Friday, July 31, 2020

Extraordinary heat

While the world frets (rightly) about COVID-19, terrible temperature records are being set:
Record high temperatures have been plaguing the Middle East, the mercury soaring to extreme levels during a blistering and unforgiving heat wave. Baghdad surged to its highest temperature ever recorded Tuesday.

Tuesday’s preliminary high of 125.2 degrees (51.8 Celsius) in Iraq’s capital city shatters its previous record of 123.8 degrees set on July 30, 2015, for any day of the year.

On Wednesday, Baghdad followed up with a temperature of 124 degrees, its second-highest temperature on record. On Monday, it had reached 123 degrees.

The crippling heat forced many residents indoors, and street sellers had to seek whatever shade they could find. With the state electricity grid failing, many households were relying on generators to power fridges, fans or air-conditioning units, the machines adding a guttural hum to the city’s already-noisy streets.
Yes: the failure of a power supply in heat like that is surely an invitation to death.

2 comments:

GMB said...

Its at least possible that a wind that is higher in CO2 passing over a bone dry area could have some sort of effect. But its more likely to be for other reasons. In all areas where the wind is not dry any warming effect is already pre-empted by water vapour. So promise yourself that you will support the greening of the desert and let your heart not be troubled for the planet taken in its entirety.

GMB said...

Just shows that you need to green the deserts everywhere so you have that built in air conditioner.

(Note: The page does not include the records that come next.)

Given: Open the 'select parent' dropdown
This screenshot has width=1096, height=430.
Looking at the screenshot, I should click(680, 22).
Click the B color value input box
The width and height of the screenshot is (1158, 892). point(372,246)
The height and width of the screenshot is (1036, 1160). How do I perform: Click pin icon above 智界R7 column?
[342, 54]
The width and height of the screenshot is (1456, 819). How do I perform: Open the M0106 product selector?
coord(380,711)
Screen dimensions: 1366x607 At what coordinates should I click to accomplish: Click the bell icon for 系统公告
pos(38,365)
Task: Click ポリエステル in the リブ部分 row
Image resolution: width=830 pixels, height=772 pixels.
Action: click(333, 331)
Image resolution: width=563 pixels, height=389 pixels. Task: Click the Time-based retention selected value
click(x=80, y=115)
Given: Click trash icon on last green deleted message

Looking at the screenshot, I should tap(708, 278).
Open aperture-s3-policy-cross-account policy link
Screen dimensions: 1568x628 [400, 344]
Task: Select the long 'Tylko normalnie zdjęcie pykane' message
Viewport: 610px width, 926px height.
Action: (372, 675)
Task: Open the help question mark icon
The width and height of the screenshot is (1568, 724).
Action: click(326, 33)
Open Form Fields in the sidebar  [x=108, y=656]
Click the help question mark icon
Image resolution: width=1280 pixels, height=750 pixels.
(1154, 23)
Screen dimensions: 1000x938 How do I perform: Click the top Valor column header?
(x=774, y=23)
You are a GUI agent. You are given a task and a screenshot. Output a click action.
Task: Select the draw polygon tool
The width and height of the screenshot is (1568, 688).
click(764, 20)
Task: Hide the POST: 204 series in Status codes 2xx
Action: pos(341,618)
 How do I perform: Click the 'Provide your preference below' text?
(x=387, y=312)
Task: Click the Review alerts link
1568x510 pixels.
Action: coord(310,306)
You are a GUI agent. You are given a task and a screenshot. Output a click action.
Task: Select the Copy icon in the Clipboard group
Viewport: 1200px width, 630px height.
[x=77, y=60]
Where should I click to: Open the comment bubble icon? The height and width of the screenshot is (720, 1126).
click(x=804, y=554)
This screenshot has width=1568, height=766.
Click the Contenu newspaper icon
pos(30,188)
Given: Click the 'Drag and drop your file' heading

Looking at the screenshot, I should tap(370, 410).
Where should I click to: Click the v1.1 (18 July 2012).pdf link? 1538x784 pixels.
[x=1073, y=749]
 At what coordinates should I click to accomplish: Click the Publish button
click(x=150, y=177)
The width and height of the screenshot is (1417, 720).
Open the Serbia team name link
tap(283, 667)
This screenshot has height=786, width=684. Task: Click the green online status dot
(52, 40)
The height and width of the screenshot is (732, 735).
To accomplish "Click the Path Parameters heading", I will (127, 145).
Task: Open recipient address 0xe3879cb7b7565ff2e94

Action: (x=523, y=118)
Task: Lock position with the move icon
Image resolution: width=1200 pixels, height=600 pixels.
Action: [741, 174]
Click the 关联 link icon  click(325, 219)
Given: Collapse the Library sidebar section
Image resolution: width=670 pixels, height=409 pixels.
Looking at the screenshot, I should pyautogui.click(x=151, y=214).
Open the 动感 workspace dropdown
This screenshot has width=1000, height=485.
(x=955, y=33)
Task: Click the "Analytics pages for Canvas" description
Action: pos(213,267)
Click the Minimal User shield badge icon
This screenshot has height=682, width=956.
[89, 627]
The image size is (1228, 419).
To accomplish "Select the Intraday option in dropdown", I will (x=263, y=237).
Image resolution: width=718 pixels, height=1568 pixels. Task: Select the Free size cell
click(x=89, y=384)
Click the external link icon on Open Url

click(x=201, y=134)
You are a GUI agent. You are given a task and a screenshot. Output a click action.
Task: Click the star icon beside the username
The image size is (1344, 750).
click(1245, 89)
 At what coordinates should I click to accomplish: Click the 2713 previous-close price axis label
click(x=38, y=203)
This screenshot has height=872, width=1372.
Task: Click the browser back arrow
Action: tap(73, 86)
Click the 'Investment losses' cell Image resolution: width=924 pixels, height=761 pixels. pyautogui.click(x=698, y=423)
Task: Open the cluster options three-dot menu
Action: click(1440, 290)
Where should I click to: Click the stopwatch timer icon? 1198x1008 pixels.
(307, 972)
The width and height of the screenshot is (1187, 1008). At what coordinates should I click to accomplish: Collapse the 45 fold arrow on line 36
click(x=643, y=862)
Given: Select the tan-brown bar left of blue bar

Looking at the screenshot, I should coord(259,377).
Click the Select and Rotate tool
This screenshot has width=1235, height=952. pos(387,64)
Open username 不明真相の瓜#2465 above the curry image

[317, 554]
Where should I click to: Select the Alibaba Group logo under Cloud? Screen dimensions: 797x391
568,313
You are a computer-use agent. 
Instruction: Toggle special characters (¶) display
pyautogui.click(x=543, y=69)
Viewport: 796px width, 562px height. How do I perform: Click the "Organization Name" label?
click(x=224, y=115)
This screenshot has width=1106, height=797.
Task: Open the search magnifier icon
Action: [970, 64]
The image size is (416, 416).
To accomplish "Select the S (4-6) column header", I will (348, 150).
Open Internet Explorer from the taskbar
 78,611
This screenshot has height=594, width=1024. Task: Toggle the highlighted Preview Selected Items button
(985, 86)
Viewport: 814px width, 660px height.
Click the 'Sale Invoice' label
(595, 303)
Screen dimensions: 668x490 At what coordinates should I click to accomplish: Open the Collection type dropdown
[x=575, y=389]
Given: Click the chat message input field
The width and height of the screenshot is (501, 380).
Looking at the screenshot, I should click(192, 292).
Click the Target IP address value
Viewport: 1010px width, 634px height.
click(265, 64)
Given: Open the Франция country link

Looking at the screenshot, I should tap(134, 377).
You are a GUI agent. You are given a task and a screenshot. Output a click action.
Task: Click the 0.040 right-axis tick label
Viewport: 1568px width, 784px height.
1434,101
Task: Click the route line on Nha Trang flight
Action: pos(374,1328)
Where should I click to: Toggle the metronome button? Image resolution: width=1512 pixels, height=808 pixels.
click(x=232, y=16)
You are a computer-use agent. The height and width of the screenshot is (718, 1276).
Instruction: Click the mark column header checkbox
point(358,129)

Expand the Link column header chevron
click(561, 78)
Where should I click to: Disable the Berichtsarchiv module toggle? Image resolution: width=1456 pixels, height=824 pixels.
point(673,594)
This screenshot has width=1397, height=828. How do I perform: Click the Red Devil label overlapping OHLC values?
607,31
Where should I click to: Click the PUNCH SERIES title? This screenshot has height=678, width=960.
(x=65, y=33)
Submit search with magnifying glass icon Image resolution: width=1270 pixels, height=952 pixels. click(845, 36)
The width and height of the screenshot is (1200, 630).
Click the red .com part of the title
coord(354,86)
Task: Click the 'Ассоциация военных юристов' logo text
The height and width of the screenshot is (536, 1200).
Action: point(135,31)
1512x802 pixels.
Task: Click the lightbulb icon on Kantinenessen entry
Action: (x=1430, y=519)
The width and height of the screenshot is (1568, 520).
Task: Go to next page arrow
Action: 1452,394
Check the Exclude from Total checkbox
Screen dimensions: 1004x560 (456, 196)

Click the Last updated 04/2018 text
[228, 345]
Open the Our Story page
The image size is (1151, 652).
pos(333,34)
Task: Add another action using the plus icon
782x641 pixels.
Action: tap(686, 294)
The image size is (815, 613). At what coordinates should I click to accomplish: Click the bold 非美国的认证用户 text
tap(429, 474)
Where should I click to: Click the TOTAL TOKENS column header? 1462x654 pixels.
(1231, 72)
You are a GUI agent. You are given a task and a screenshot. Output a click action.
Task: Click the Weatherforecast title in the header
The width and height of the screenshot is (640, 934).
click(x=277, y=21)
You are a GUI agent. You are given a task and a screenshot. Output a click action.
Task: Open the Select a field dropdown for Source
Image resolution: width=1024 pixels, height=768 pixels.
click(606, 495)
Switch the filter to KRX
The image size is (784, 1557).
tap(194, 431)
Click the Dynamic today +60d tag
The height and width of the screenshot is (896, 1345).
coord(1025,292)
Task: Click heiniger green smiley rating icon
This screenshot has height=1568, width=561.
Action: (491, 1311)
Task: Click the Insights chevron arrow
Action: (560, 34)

Its possible that the suns energy could pick up next century for unknown reasons and if the deserts aren't greened, and therefore air-conditioned, that could lead to genocidal consequences. We saw what happened last December right here in Australia when a dry wind gets to pick up heat across a huge expanse of dry land. And thats what the Middle East is copping now. It doesn't need to be that way. Deserts and dry land are dangerous for all of us.

In the tropical zones EXTRA evaporation does tend to lead to an accumulation of joules since these are places where a pocket of saturated air doesn't necessarily rise straight up. This is not manifested by heat records but by the tropical zone expanding. But in the former deserts, in the rehabilitated desert the new evaporation is definitely a refrigerant during the day time. Because in typically dry air new evaporation will head straight up. No more dry land means essentially no more heat waves.